I got it from the ETK:


----------



## Dr. Phil (Dec 19, 2001)

Elwood said:


> Anyone know the part number of the ZHP's shift knob? I'd hate to have to goto my local parts guy and ask. It'd take forever just to get the wrong part  The common knob I've found has a crome button on the top and I don't want that one!
> 
> Thinking of ways to spend my tax return. SSK is down the road, but this is a nice (if mostly cosmetic) start


Ah, another case of ZHP envy


----------



## bavarian19 (May 11, 2003)

Dr. Phil said:


> Ah, another case of ZHP envy


Phil, werent you working with Leather z on an illuminated zhp knob, or am I just crazy :dunno: :eeps:


----------



## Elwood (Dec 20, 2002)

GeoMystic said:


> Hey that Mr. Met and interior look familiar


LOL Busted! I was going to give credit for the pics honest! Then I realized I closed the window 



GeoMystic said:


> I'm pretty sure the part number is:
> 25 11 7 896 886


I have to get me one of those part thingies. Thanks!


----------



## Elwood (Dec 20, 2002)

Dr. Phil said:


> Ah, another case of ZHP envy


ZHP envy? Naw, my car doesn't have or need stalling issues


----------



## Dr. Phil (Dec 19, 2001)

ajt819 said:


> Phil, werent you working with Leather z on an illuminated zhp knob, or am I just crazy :dunno: :eeps:


Yep got it in my car now..............


----------



## Dr. Phil (Dec 19, 2001)

Elwood said:


> ZHP envy? Naw, my car doesn't have or need stalling issues


 :rofl: :rofl: Bastage


----------



## bavarian19 (May 11, 2003)

Dr. Phil said:


> Yep got it in my car now..............


Is that the same height as the stock knob :dunno: It looks a little longer than the stock... but I could be mistaken


----------



## GeoMystic (Aug 21, 2002)

Elwood said:


> LOL Busted! I was going to give credit for the pics honest! Then I realized I closed the window
> 
> I have to get me one of those part thingies. Thanks!

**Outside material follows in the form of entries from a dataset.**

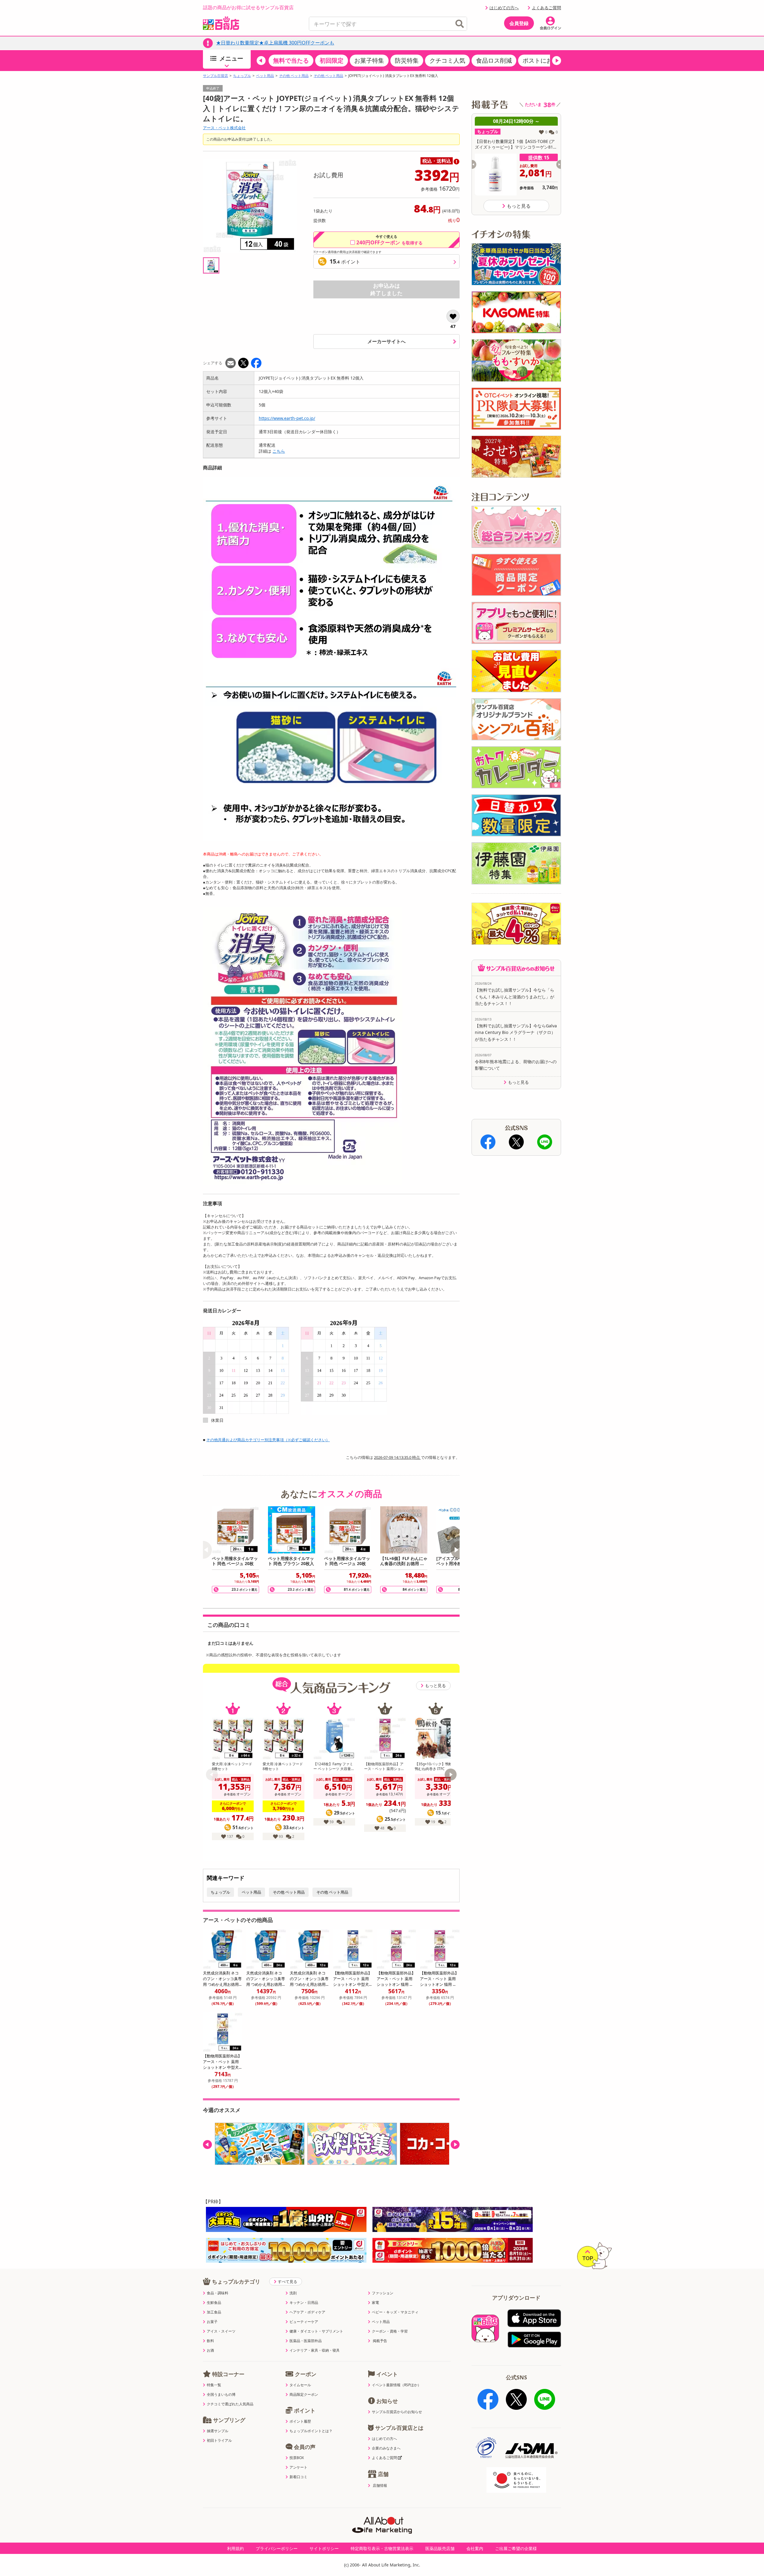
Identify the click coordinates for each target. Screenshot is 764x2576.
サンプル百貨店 (215, 76)
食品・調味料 (217, 2293)
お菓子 (212, 2322)
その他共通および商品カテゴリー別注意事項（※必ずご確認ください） (268, 1439)
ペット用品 (265, 76)
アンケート (298, 2467)
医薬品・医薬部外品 (305, 2341)
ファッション (382, 2293)
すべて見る (287, 2281)
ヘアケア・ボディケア (307, 2312)
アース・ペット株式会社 (224, 127)
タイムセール (300, 2385)
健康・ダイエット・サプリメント (316, 2331)
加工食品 (214, 2312)
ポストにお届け (543, 60)
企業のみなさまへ (386, 2448)
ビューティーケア (303, 2322)
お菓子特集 (369, 60)
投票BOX (296, 2458)
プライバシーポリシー (277, 2548)
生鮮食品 (214, 2302)
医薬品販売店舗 (440, 2548)
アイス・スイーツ (221, 2331)
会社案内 (474, 2548)
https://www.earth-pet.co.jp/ (287, 418)
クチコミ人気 (447, 60)
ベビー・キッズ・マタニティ (395, 2312)
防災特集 (407, 60)
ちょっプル (242, 76)
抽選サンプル (217, 2431)
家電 (375, 2302)
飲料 (210, 2341)
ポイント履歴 (300, 2421)
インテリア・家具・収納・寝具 (314, 2350)
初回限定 (332, 60)
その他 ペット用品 (294, 76)
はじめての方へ (504, 7)
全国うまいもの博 (221, 2394)
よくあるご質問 (546, 7)
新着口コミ (298, 2477)
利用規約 (235, 2548)
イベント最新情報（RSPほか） (396, 2385)
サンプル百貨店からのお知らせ (397, 2412)
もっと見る (435, 1685)
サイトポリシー (324, 2548)
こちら (278, 451)
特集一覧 (214, 2385)
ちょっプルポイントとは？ (310, 2431)
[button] (261, 60)
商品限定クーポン (303, 2394)
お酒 (210, 2350)
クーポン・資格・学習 (390, 2331)
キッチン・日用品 (303, 2302)
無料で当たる (291, 60)
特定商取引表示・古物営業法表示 (382, 2548)
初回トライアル (219, 2440)
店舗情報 (380, 2485)
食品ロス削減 (494, 60)
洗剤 (293, 2293)
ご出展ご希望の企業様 (516, 2548)
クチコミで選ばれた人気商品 (230, 2404)
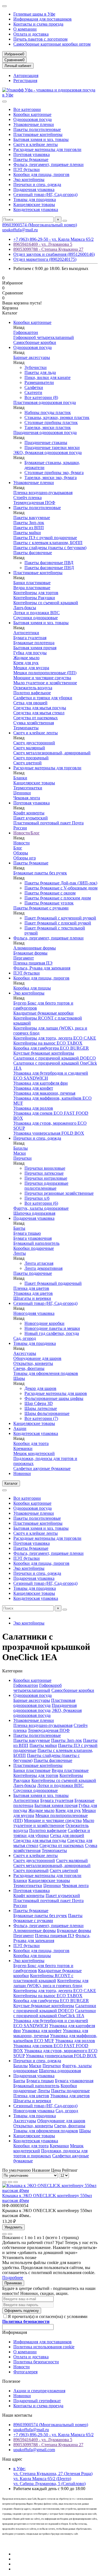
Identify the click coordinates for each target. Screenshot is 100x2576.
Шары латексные (40, 1408)
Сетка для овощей (30, 702)
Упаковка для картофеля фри (40, 1083)
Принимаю (13, 2283)
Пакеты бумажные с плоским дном (57, 898)
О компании (25, 29)
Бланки (20, 777)
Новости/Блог (26, 832)
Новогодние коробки (44, 1323)
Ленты (19, 1253)
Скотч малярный (29, 747)
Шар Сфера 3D (38, 1403)
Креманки (22, 1448)
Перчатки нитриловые (45, 1178)
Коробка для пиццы (32, 988)
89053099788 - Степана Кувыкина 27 (48, 249)
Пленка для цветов (31, 1288)
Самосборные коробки (34, 342)
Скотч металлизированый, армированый (52, 752)
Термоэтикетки (27, 787)
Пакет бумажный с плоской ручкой (57, 923)
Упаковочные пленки (33, 124)
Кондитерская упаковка (35, 209)
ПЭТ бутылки (26, 169)
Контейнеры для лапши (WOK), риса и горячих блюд (50, 1983)
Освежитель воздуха (32, 687)
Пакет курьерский (30, 817)
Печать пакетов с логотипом (40, 39)
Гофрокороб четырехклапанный (43, 337)
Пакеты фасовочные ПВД (48, 562)
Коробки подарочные (33, 1248)
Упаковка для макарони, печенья (44, 1093)
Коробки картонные (32, 114)
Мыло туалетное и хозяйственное (45, 682)
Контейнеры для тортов (35, 592)
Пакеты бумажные (30, 159)
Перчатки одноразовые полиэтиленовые (46, 1186)
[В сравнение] (10, 2234)
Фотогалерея (25, 2371)
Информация (14, 2332)
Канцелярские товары (34, 204)
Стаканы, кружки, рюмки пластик (56, 417)
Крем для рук (26, 662)
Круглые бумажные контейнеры (43, 1053)
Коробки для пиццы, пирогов (41, 174)
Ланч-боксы (24, 607)
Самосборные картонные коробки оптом (52, 44)
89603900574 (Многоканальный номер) (39, 224)
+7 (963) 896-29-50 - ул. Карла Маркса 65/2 (53, 239)
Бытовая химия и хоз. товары (41, 139)
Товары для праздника (34, 199)
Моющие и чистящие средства (42, 677)
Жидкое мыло (26, 657)
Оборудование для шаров (37, 1358)
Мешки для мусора (31, 667)
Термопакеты (26, 727)
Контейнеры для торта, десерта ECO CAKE (54, 1038)
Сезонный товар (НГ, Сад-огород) (45, 194)
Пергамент (23, 958)
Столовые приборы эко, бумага (54, 472)
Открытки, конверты (33, 1363)
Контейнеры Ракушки (34, 597)
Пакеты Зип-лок (28, 522)
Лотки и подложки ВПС (36, 612)
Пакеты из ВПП (28, 527)
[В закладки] (4, 2234)
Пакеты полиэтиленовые (37, 129)
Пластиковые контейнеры (37, 134)
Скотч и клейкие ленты (35, 144)
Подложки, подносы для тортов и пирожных (50, 2153)
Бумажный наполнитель (36, 1243)
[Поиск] (64, 221)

Haha, not a problem. I was just messing with ya.

As for the part thingy, just look up ETK on ebay. You'll find them. But make sure you get the 9/03 version at the least. Even look at ebay.com/uk. More of them there.

I was actually considering getting a lighted shift knob, but all the ones that are available are taller than the stock ZHP one. The M5 chrome/leather one is my favorite, since it's six speed as well, one day that may be an idea..


----------



## TLudwig (Mar 30, 2004)

Dr. Phil-

How much longer is your lighted knob than the one that comes with the ZHP package?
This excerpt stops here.